### [EXERCISE GOAL]
Pull out each line of the listing that contains the string "pixels" and copy it unchanged.

### [DATA FOR PROCESSING]
◆ ◆ ◆ ◆ ◆
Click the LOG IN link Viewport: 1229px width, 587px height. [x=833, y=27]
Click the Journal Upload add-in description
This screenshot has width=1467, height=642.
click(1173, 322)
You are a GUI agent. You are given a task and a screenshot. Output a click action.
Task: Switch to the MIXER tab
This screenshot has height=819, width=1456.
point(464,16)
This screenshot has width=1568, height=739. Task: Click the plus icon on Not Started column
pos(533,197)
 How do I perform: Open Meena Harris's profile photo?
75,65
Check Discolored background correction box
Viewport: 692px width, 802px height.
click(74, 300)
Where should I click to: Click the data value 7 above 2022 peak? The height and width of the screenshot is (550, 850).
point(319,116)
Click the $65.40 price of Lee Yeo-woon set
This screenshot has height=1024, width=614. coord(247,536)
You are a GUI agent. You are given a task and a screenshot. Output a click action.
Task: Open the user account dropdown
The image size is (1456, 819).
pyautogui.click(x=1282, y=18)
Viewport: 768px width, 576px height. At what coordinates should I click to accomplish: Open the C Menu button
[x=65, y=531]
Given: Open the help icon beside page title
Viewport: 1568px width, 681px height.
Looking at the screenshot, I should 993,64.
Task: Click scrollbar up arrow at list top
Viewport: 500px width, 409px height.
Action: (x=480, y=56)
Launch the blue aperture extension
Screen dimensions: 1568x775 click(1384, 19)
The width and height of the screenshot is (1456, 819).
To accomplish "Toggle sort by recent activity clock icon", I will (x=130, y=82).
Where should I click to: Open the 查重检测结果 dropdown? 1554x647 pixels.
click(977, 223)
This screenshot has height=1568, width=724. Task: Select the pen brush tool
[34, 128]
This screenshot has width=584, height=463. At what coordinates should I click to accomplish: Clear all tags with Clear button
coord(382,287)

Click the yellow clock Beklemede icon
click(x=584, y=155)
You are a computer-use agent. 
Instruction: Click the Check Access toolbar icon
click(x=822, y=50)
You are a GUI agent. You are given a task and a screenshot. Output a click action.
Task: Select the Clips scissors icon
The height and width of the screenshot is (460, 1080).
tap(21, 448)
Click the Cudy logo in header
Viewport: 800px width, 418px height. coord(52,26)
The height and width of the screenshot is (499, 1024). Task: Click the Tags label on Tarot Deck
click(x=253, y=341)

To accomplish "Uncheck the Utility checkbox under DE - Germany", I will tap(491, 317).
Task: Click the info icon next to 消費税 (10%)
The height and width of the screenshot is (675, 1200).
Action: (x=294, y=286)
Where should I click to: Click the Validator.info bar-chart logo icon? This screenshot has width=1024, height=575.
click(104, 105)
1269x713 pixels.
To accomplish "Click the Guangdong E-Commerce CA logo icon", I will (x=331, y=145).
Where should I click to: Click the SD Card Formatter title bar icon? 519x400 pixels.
◆ ◆ ◆ ◆ ◆
### [TASK SOLUTION]
Where should I click to: Open the 查重检测结果 dropdown? 1554x647 pixels.
1269x713 pixels.
Where should I click to: Click the SD Card Formatter title bar icon? 519x400 pixels.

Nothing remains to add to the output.